Work required
Your task is to restate exactly the lines from the one holding "At what coordinates should I click to accomplish: Open the 变更项目" to the end of the entries below, inclusive.

Data for processing: Begin

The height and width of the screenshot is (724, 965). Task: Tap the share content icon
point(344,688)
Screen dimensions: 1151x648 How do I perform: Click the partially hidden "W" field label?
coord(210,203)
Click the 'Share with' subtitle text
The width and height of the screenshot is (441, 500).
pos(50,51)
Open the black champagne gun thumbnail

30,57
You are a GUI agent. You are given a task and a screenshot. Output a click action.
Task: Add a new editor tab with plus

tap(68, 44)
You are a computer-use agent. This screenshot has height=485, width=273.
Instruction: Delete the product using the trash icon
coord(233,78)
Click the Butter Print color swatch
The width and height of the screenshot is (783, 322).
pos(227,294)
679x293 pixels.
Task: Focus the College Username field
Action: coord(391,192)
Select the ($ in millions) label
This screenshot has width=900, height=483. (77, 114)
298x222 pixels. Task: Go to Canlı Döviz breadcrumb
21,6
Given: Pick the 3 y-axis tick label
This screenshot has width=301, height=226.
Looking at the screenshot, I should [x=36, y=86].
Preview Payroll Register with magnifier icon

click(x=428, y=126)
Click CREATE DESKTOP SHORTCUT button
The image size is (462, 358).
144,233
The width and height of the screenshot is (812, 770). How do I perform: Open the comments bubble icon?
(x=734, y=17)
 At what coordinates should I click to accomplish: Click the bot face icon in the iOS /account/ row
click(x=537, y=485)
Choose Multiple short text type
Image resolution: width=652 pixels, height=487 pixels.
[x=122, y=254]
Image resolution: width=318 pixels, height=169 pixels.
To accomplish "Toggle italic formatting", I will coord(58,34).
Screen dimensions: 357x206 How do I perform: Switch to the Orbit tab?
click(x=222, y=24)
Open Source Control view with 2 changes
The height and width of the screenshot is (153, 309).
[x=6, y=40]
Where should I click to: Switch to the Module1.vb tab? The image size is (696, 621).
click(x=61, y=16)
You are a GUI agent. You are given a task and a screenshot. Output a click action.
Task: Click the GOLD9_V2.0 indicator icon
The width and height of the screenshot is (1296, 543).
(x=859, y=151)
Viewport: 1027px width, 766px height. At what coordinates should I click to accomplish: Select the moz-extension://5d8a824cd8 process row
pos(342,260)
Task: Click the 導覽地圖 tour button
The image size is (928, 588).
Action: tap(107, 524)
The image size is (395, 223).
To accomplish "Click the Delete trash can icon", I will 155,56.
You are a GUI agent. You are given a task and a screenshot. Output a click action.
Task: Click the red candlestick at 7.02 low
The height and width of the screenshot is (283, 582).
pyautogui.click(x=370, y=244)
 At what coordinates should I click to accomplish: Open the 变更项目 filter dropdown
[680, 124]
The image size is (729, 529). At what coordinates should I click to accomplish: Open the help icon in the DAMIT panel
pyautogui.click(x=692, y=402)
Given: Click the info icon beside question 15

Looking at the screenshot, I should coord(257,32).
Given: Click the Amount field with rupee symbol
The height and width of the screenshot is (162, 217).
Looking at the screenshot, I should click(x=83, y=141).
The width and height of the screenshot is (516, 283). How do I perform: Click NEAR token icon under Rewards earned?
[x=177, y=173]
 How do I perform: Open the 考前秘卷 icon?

Data for processing: End

Result of this task
 At what coordinates should I click to accomplish: Open the 变更项目 filter dropdown
[680, 124]
The image size is (729, 529). At what coordinates should I click to accomplish: Open the help icon in the DAMIT panel
pyautogui.click(x=692, y=402)
Given: Click the info icon beside question 15

Looking at the screenshot, I should coord(257,32).
Given: Click the Amount field with rupee symbol
The height and width of the screenshot is (162, 217).
Looking at the screenshot, I should click(x=83, y=141).
The width and height of the screenshot is (516, 283). How do I perform: Click NEAR token icon under Rewards earned?
[x=177, y=173]
 How do I perform: Open the 考前秘卷 icon?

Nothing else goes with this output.